その12年後、坂井はこの曲をZARDとしてセルフカバー。収録されたのは、生前最後のオリジナルアルバムだ。その発売から9ヶ月後に子宮頸ガンの手術を受け、一度は回復したものの、10ヵ月後の平成19年4月、肺への転移が確認され、再入院となった。その翌月、亡くなるわけである。

 手術を受ける前月には生前最後のシングル「ハートに火をつけて」が発売された。奇しくも、テレサと同じく結婚ソングだ。前出の「永遠の歌姫 ZARDの真実」によれば、このプロモーションビデオを撮るにあたり、彼女は珍しく自分の希望を口にした。それは、

「ドレス、着てみたいな」

 というものだ。教会を併設したレストランで純白のウェディングドレスをまとい、キャストの子供たちとカードゲームの話で盛り上がったりしながら、楽しそうにしていたという。だが、すでに体調を崩していた彼女はその夜、救急搬送され、これがオフィシャルな意味では最後の撮影になってしまった。

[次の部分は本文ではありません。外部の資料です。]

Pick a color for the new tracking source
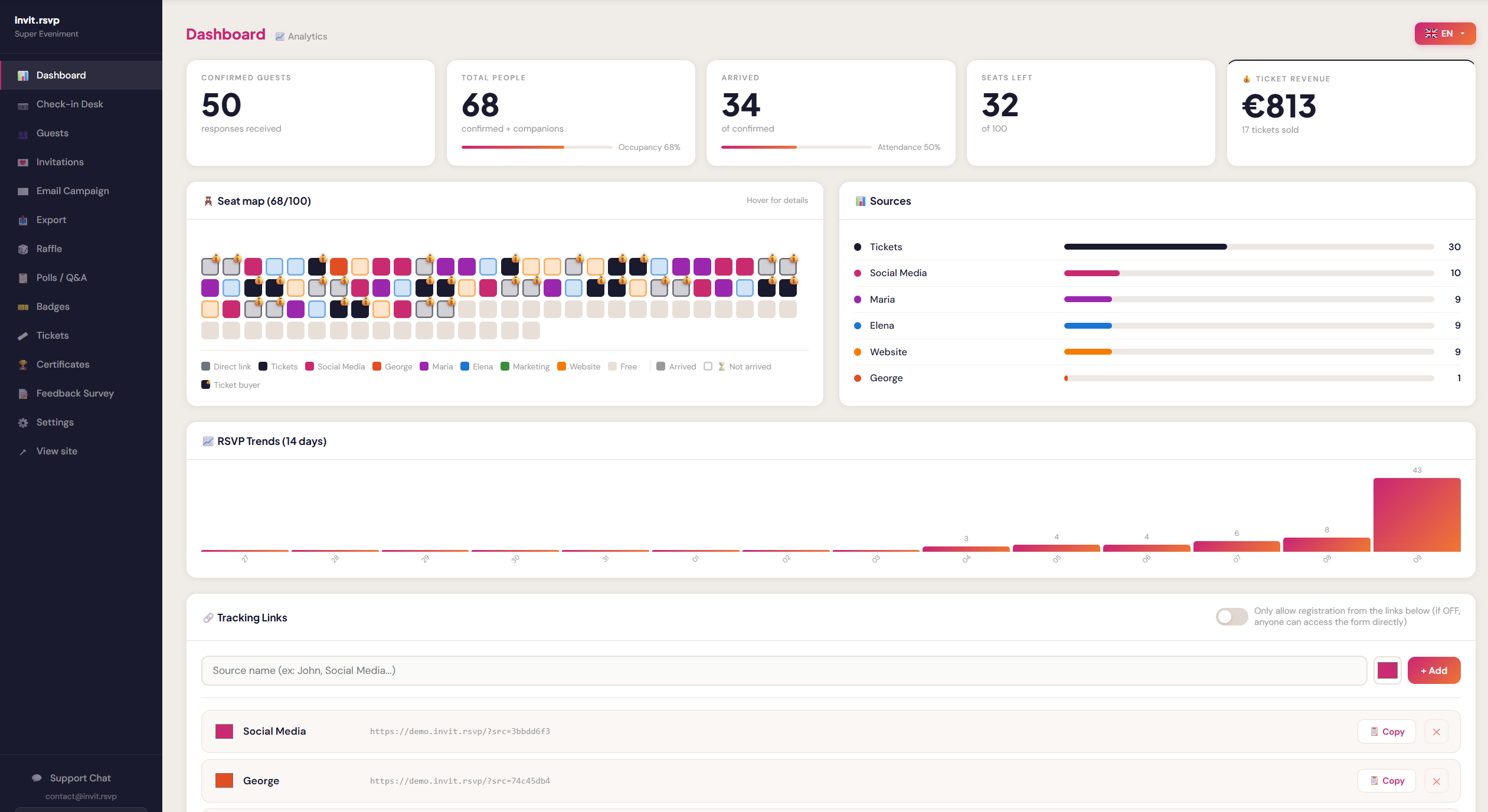This screenshot has height=812, width=1488. tap(1387, 670)

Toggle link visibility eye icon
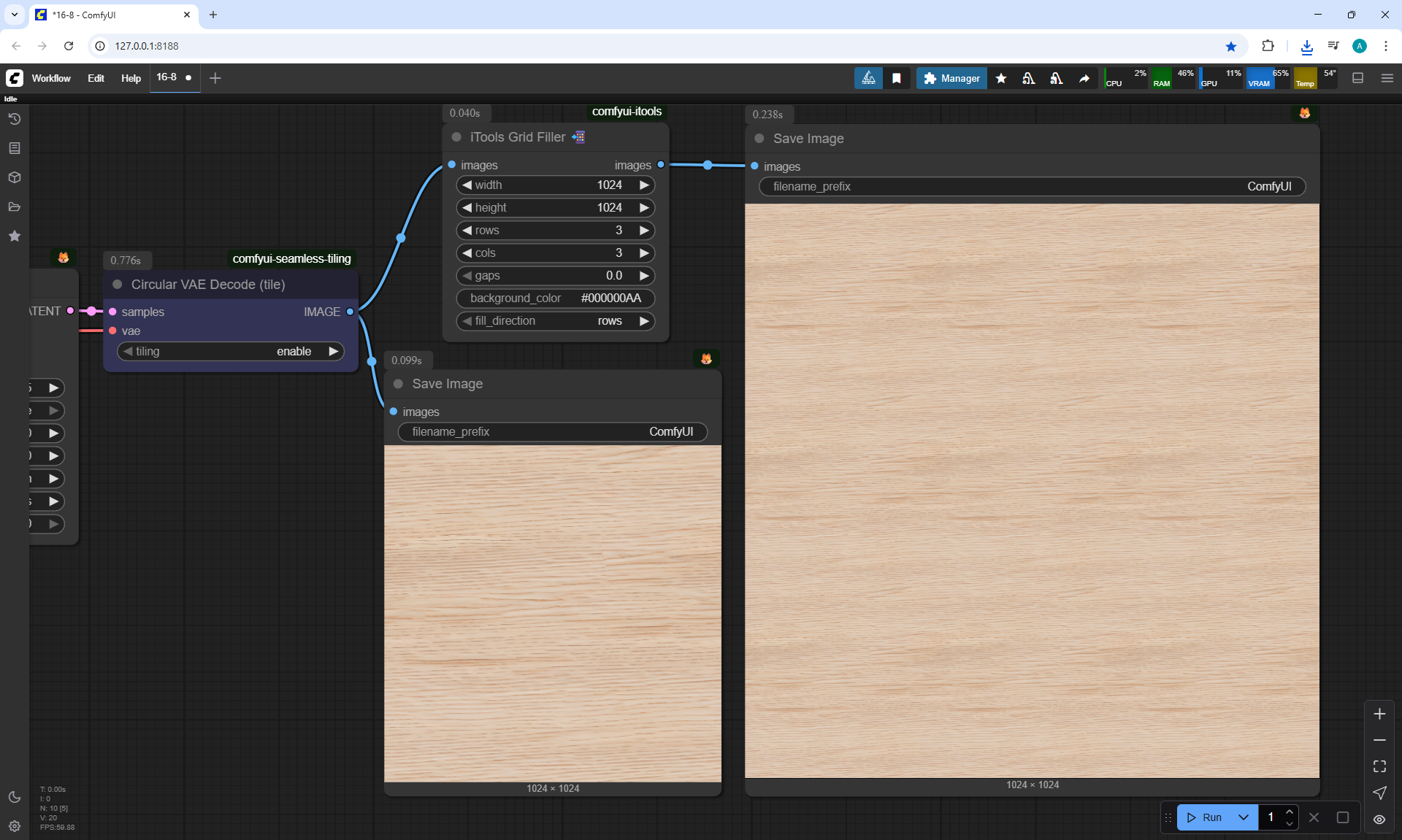point(1379,819)
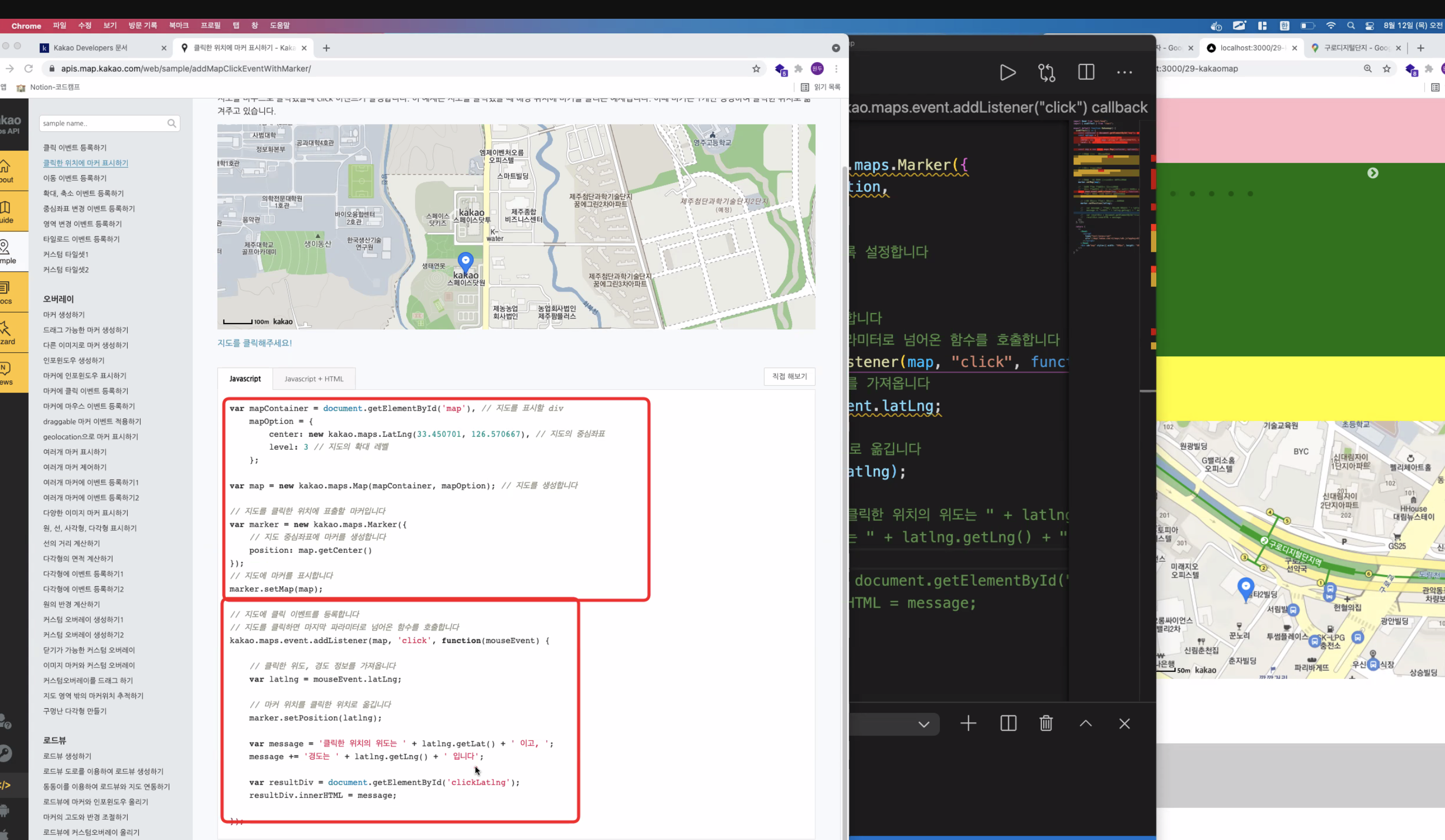Switch to Javascript + HTML tab
The width and height of the screenshot is (1445, 840).
coord(314,379)
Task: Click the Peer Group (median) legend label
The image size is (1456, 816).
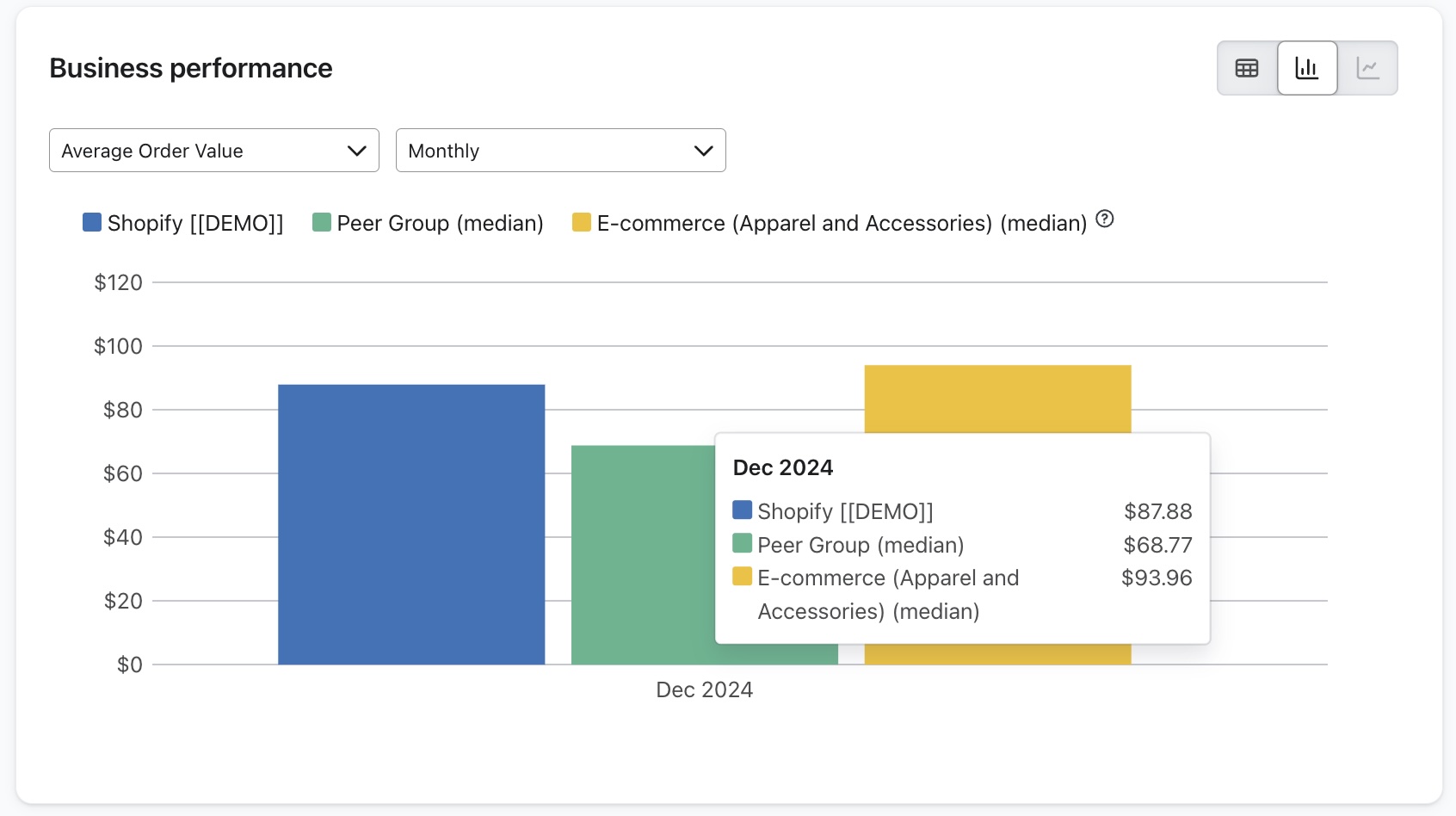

 それでも、入院生活のなか、彼女は詞を書くための言葉を紡ぎ続けた。前出の「ZARDよ永遠なれ 坂井泉水の歌はこう生まれた」ではこういう一節が紹介されている。

「長い人生にはどうしても避けられない道がある そんな時は黙って歩くんだョ」

 もし回復して、活動が再開されれば、これも作品に活かされたことだろう。願わくば、それも聴いてみたかった。そう思う人は数多くいるはずだ。未完の歌姫・坂井泉水は、死後もなおファンの心を惹きつけてやまない。

宝泉薫(ほうせん・かおる)/1964年生まれ。早稲田大学第一文学部除籍後、ミニコミ誌『よい子の歌謡曲』発行人を経て『週刊明星』『宝島30』『テレビブロス』などに執筆する。著書に『平成の死 追悼は生きる糧』『平成「一発屋」見聞録』『文春ムック あのアイドルがなぜヌードに』など。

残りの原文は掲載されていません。